Tidak seperti yang masih mengemuka hingga saat ini, eksistensi parpol mulai muncul dan bergeliat bila mau ada pemilu, atau demi kepentingan elektoral merekrut politisi kaget dan caleg pansos bermodal popularitas semata untuk mendulang suara.
Pembenahan di internal parpol juga penting dilakukan dalam upaya mengurangi ongkos politik (political cost). Proses politik memang membutuhkan ongkos yang tidak sedikit, tapi bukannya tidak bisa dikurangi.
Politisi dan parpol dapat mengurangi ongkos politik dengan lebih mengedepankan kemampuan intelektual, gagasan cerdas dan kreativitas dalam menghimpun pemilih atau memengaruhi konstituen.
Pola relasi yang keliru seperti memberi uang dan hadiah perlu ditinggalkan, diganti dengan pendidikan politik yang berorientasi pada gagasan bagaimana memperjuangkan aspirasi dan kepentingan konstituen.
Dengan demikian, persaingan antara politisi-partai dapat digeser pada persaingan visi, gagasan dan wacana, bukan lagi pada materi, memberi hadiah atau money politic dan semacamnya.
Selain faktor internal yang disebutkan di atas, faktor eksternal juga mujarab mendorong reformasi parpol. Sebab upaya internal yang bertumpu dari dalam kerap hanya menghasilkan dandanan atau lipstik untuk mempercantik diri parpol.
Contohnya menolak mahar politik, tapi sering ditemukan petinggi parpol yang melakukan korupsi, atau parpol masih sering mengabaikan mekanisme internal yang demokratis; suara elite adalah suara partai.
Dapat disaksikan sejumlah parpol justru tampil begitu sentralistik dalam pengambilan kebijakan internal, mengabaikan aspirasi dan keinginan dari arus bawah, akar rumput atau grass root.
Dalam kenyataannya, demokrasi yang didorong dari luar cenderung lebih lugas mengubah paradigma kepartaian secara menyeluruh, sebab taruhannya adalah hidup mati partai itu.
Sementara reformasi internal kerap kali atau cenderung hanya berkutat pada urusan kepentingan elite partai saja.
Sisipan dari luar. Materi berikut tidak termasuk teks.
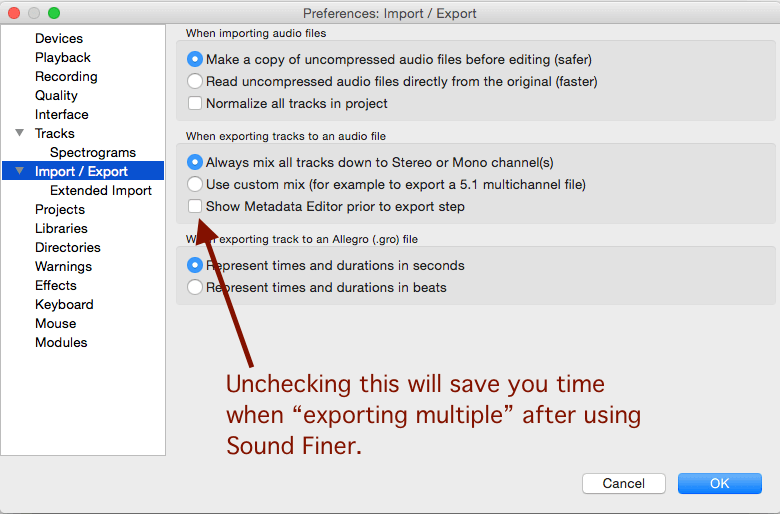Screen dimensions: 780x514
Task: Switch to the Keyboard preferences page
Action: (x=64, y=304)
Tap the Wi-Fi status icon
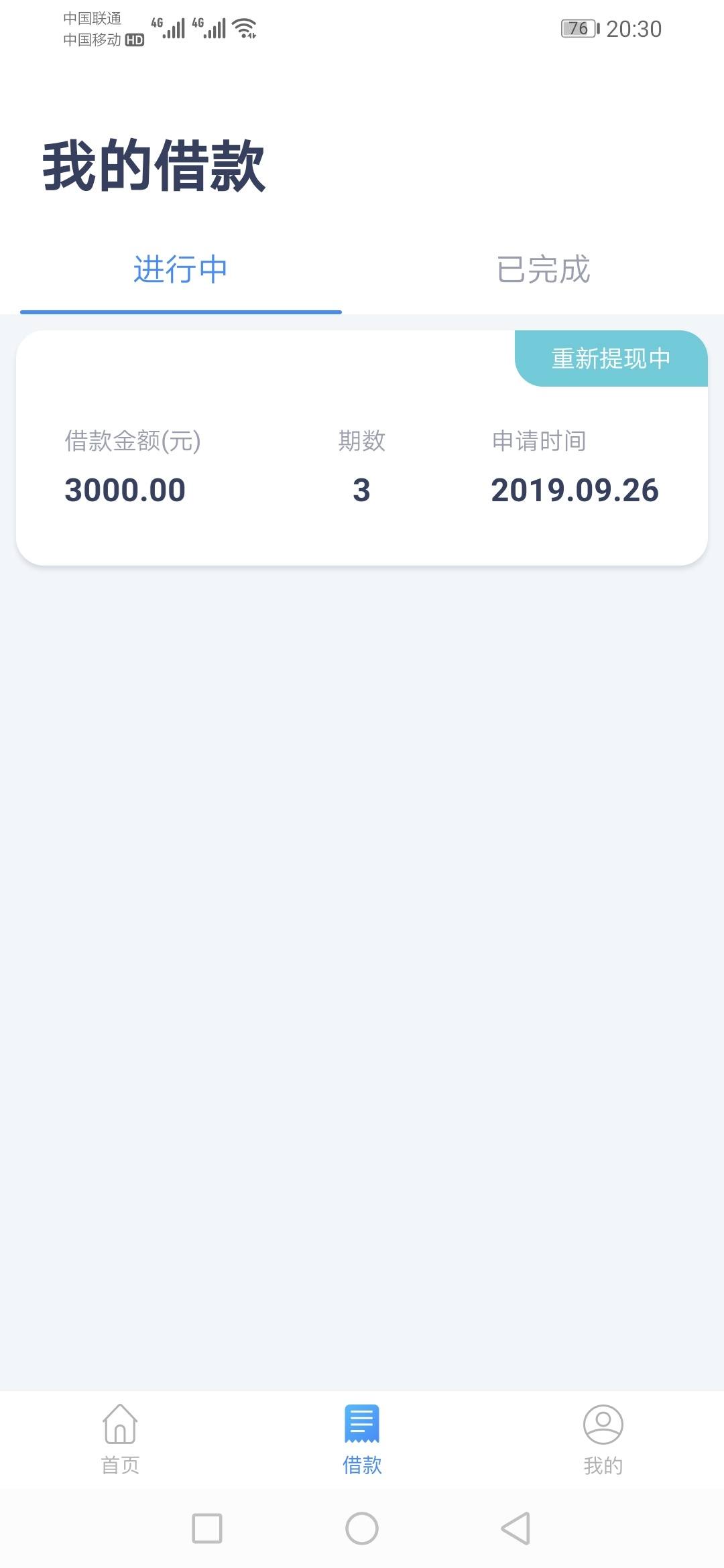Image resolution: width=724 pixels, height=1568 pixels. coord(245,29)
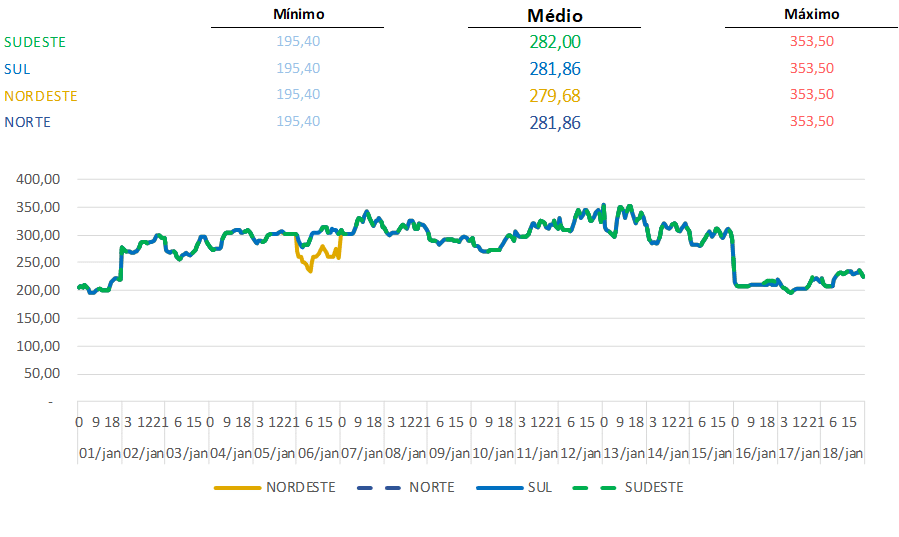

Selama menguntungkan petinggi parpol, ide perubahan dapat diakomodasi, jika tidak, bakal tak dianggap.
Adapun dorongan dari luar dapat dilakukan oleh media massa (termasuk jurnalisme warga lewat berbagai platform media sosial), konstituen dan voters atau masyarakat pemilih.
Media massa dengan pemberitaan yang kritis dan berimbang tentang kiprah parpol dan politisi dapat menjadi alat kontrol efektif agar parpol dan politisi lebih mengedepankan kepentingan konstituen jika tak mau ditinggalkan.
Begitu pula dengan keterlibatan konstituen parpol dalam proses-proses politik juga sangat besar pengaruhnya dalam mendorong reformasi parpol.
Semakin dalam dan luas partisipasi politik konstituen, misalnya dengan memilih politisi kredibel yang diajukan parpol, ketimbang politisi kaget dan caleg pansos modal populer, akan semakin mendorong parpol untuk berbenah.
Dengan demikian, partai akan lebih dipaksa untuk terbuka, adaptif dan relevan dengan keinginan atau aspirasi yang berkembang di basis pemilihnya. Inilah yang diharapkan.